Technical Program

Paper Detail

Paper ID	E-2-2.3
Paper Title	Phoneme Embeddings on Predicting Fundamental Frequency Pattern for Electrolaryngeal Speech
Authors	Mohammad Eshghi, Kazuhiro Kobayashi, Nagoya University, Japan; Kou Tanaka, Hirokazu Kameoka, Nippon Telegraph and Telephone Corporation, Japan; Tomoki Toda, Nagoya University, Japan
Session	E-2-2: Speech Analysis
Time	Wednesday, 09 December, 15:30 - 17:00
Presentation Time:	Wednesday, 09 December, 16:00 - 16:15 Check your Time Zone
	All times are in New Zealand Time (UTC +13)

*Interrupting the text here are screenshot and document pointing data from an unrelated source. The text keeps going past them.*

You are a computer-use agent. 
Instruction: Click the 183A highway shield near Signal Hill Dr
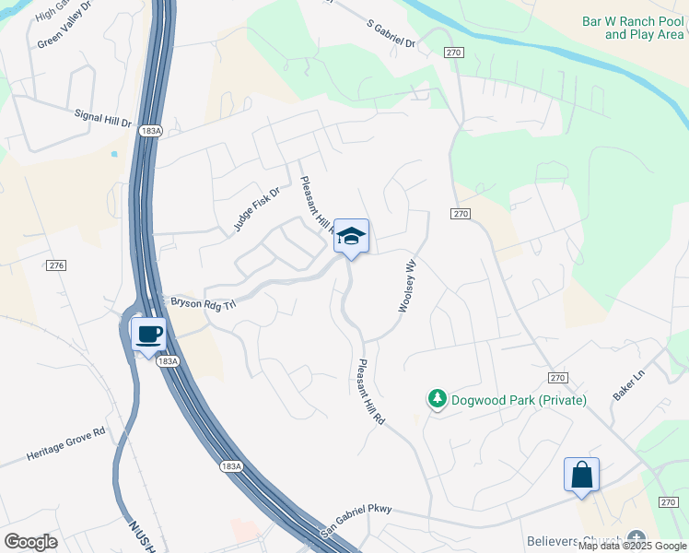[x=151, y=131]
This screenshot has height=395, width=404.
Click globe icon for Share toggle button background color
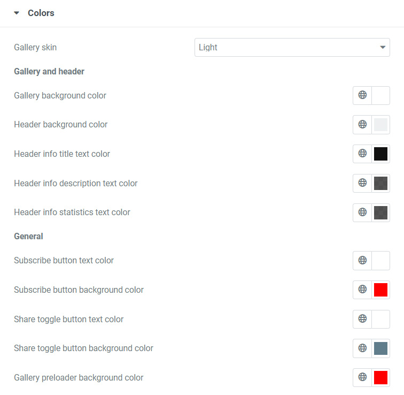click(x=362, y=348)
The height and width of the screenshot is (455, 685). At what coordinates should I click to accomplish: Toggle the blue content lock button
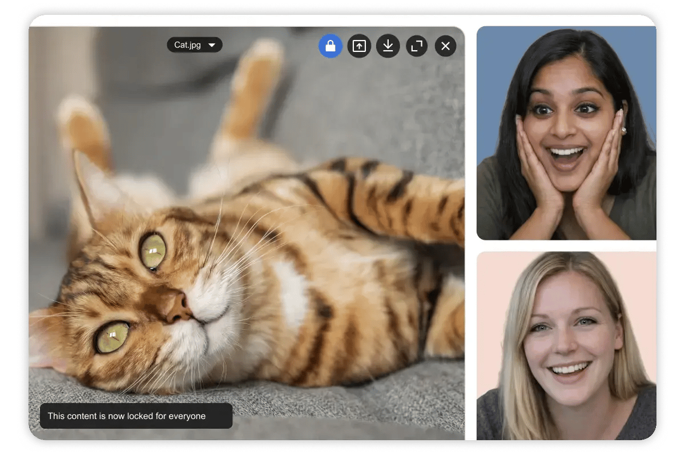click(331, 46)
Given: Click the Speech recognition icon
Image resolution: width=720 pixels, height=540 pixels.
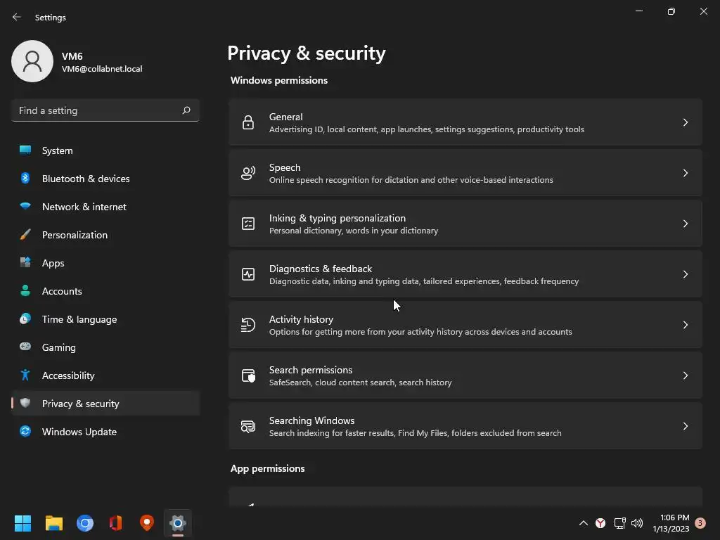Looking at the screenshot, I should 248,173.
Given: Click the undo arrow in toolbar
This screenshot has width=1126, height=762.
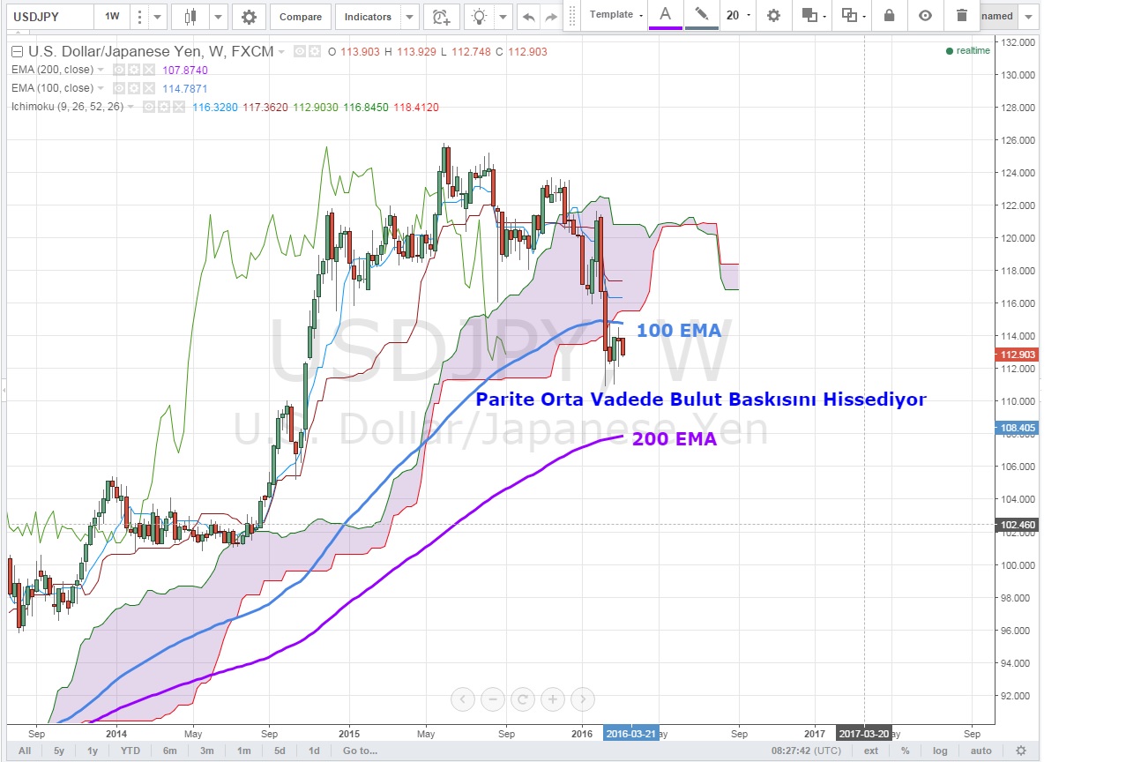Looking at the screenshot, I should [528, 17].
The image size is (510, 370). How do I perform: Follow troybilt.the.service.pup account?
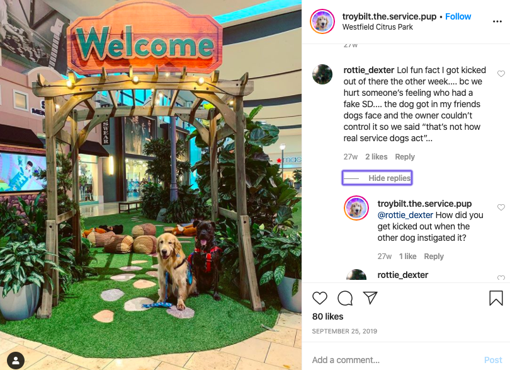458,16
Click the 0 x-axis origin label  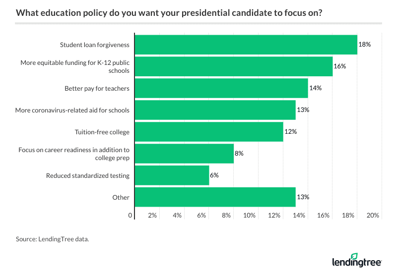pos(131,216)
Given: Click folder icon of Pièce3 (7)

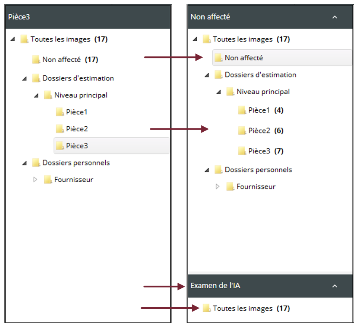Looking at the screenshot, I should (x=242, y=151).
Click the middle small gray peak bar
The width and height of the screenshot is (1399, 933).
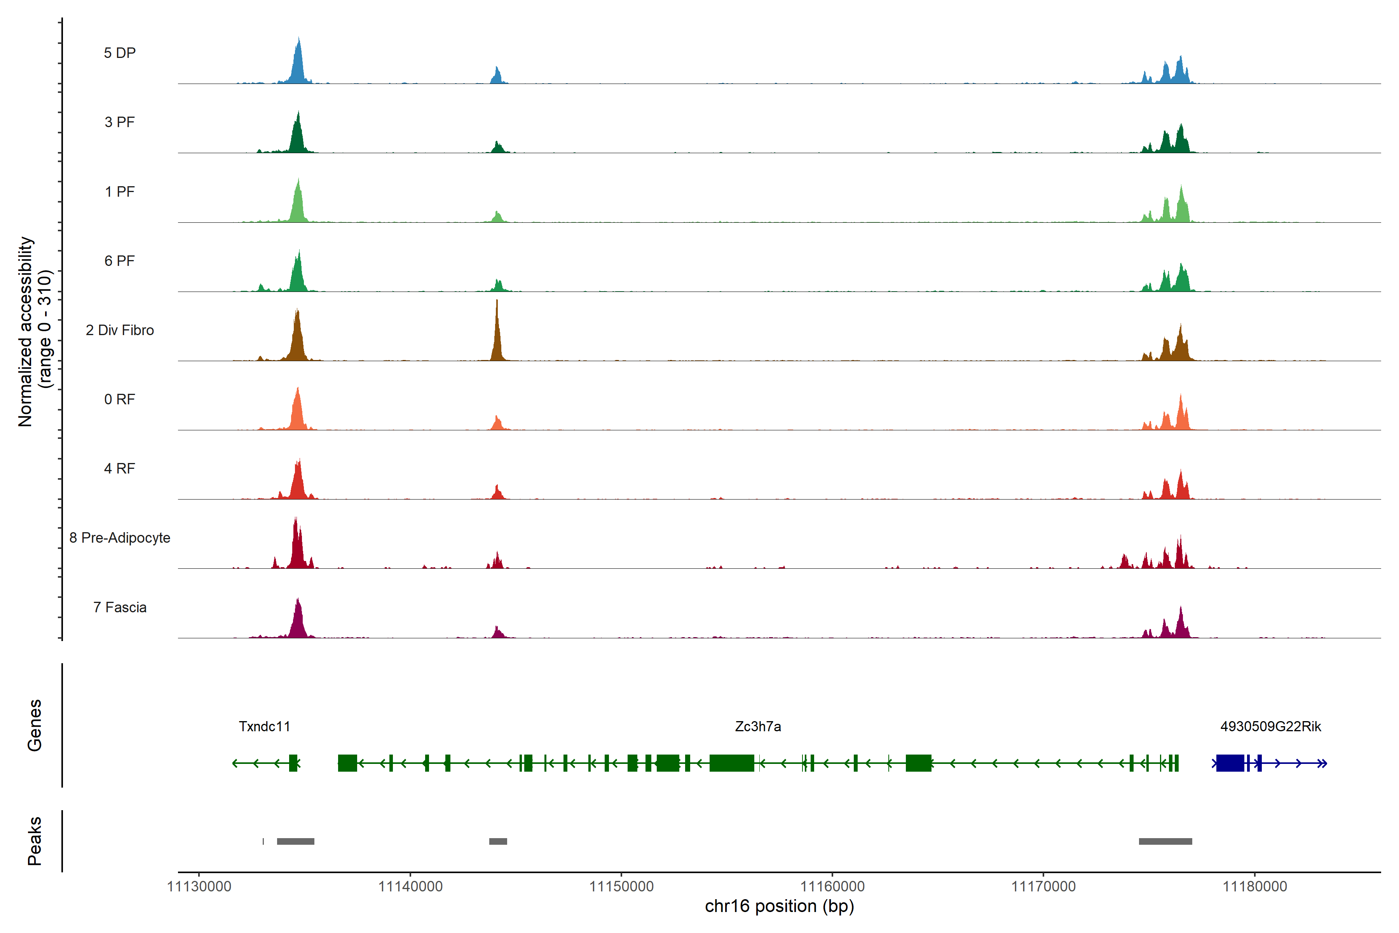(498, 841)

Topic	Speech, Language, and Audio (SLA):
Abstract	Electrolaryngeal (EL) speech has robotic quality owing to constant fundamental frequency (F0) patterns. In existing F0 pattern prediction frameworks, acoustic models are trained on spectral features of a large corpus of healthy speech. However, EL speech does not embed any useful information about F0 into spectrogram. Moreover, creating datasets with reasonably large number of EL utterances for training neural networks is very time-consuming. Hence, F0 prediction based on other features with sharing capability between EL and normal speech must be investigated. In this study, we investigate F0 prediction based on clustering of the phoneme embeddings. For a dataset consisting of utterances of both speech types, phoneme labels are extracted. These phoneme labels are then used to learn phoneme embeddings in a common 2-D space. Through clustering of the learned phoneme embeddings, new onehot features are created for F0 prediction. Experimental results show that when considering training sets consisting mixed utterances of EL and normal speech, by using new features, improvements in F0 prediction accuracy can be achieved. Moreover, accurate F0 patterns can be predicted even based on lower-dimensional features corresponding to small values for the number of clusters. This could simplify the structure of the recognition system required to extract phoneme labels from EL speech.